I’m at a sticking point in my troubleshooting that hopefully someone here can help. I have a Printrbot Plus that now suddenly stops during prints. I am printing from SD card and have tried multiple files multiple times with each one stopping mid print (one after 30 seconds, one after 10 minutes, and everything between). I found a cut wire on the heated bed which I repaired thinking there may be a random short but all the prints I was attempting did not utilize the heated bed and even after the repair the system still froze. Restarting the electronics brings everything back up and running. Any suggestions?
Do you have a display that keeps shows you the temperature of the extruder in real-time during a print?
Yes, among other things (including time). When the printer pauses the time count halts as well.
Is the printer board getting hot?
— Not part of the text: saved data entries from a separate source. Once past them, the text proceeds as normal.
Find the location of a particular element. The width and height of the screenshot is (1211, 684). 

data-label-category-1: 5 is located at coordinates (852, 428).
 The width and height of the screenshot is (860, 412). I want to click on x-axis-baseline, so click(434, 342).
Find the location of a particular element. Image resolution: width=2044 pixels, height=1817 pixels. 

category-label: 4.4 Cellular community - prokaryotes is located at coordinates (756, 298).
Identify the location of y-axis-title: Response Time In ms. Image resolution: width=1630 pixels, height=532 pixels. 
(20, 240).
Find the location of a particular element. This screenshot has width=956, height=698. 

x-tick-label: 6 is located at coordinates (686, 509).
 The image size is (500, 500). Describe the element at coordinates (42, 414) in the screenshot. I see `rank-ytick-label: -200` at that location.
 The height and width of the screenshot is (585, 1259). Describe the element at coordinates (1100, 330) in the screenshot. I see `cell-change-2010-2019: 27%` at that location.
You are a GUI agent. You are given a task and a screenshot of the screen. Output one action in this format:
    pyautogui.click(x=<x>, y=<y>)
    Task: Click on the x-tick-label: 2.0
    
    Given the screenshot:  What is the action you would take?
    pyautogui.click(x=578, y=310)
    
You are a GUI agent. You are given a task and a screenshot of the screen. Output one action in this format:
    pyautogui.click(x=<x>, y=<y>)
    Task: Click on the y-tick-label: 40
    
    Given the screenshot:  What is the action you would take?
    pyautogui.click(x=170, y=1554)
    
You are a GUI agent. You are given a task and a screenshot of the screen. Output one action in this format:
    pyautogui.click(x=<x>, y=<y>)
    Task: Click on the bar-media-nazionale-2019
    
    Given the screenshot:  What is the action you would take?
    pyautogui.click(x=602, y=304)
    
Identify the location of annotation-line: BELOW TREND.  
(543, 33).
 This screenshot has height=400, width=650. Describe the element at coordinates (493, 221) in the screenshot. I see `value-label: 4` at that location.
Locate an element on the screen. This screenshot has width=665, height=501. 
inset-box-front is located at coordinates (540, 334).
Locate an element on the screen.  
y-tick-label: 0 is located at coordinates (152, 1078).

A small fan blowing across it would eliminate that possibility. Also, if you found a cut wire, I would go through all of the wiring and make sure everything is tight. I had an intermittent bed heater that was caused by a loose connection…
Try disconnecting heater to see if there is still a short. Sounds like something is shorting and killing the print. Is the thermistor shorting? Check that it is insulated. Unplug bed thermistor too to test.
This is weird since it happens at different times. Try printing something long and thin laid across the X axis to check if there is a short happening in X. Then try rotating it to work out the y axis and see if there is a short there.
Printing from sd card with usb unplugged to rule that out.
Look to see if you can repeat the same failure on the same print at different times in the print. That would be really strange.
If all else fails, go through each motor and wire and visually check each one. Make sure wires are no under any strain or rubbing against anything sharp.
Assembled or kit?
Thanks everyone for the suggestions, I will try to work on testing those options tonight. @Keith_Applegarth I haven’t checked the board (it is in an enclosure under the printer so not too easy to check). @Brook_Drumm Thanks for your quick response, it is a kit so I have no problems with taking it apart and playing around. It worked great for the past couple of months which is why I’m so puzzled.
Let me know how it goes and how we can help. Our customer support guys are really good and share an office with me. We have smart people in engineering too to get answers from. It sounds like a wiring issue but your investigation should turn up more info
Try to change sd card…
I have similar issues with a ramps with lcd. In my case it is because the wires connecting the lcd are getting worn out (it’s loose) and the sd card slot is also wearing out. I just haven’t had time to rewire the ribbons yet. It could be a bad solder point or trace.
So I took my printer apart, inspected all the cables (no obvious problem) and disconnected/reconnected all the cables from the Printrboard to the LCD/SD unit. Funny thing is, the moment I started my first test print started…my power went out. I had to spend the next 5 minutes convincing my wife I hadn’t blown all the breakers in the house at once.
This morning my power was back on and I did a quick run. My 15 min print that had failed before now completed successfully. Based on what I saw last night I think either the cable for the SD card connection or for the LDC got loose from the Printrboard side and the little vibrations from printing was interrupting the communication. I obviously need to keep testing but thank you all for your suggestions and quick response.
@Nicolas_Duarte Been there! Good luck.
A wiring short will cause a brown out in the supply… It takes a couple minutes for it to reset itself. If you found the short and corrected it, you are good to go
Looks like I spoke too soon…but it seems the answer is weirder than any of us thought. I got to play with it some more tonight and had another two prints fail in the middle. I have been trying to optimize my ooze and stringing following the suggestions in this document (https://www.matterhackers.com/articles/retraction-just-say-no-to-oozing). I didn’t think much of it but I now realize I had problems when I set my retraction above 3mm. At 3.5mm is when I had all the pausing, and when I got up to 4mm I had the extruder stepper go haywire about 2 min into the print (it just wobbled back and forth, restarting fixed the problem though). On a whim I decided to set the retraction back down to 2mm and now I have a fully functioning print (albeit with oozing and stringing). I’m going to try to optimize the oozing from increasing the retraction speed now but it just seems really odd that the retraction distance would cause such a problem.
Other information that might be relevant:
Using Cura for slicing
I tried a new SD card (currently I am printing from USB but that failed once before).
What slicer are you using? Sounds like a bug in the slicer. Try the same model with another slicer using 3.5 retraction. I use slic3r. If the problem goes away, it’s software.
I have been using Cura but I have been tempted to move back to slic3r since that is what I used on my first reprap build. I’ll try that asap.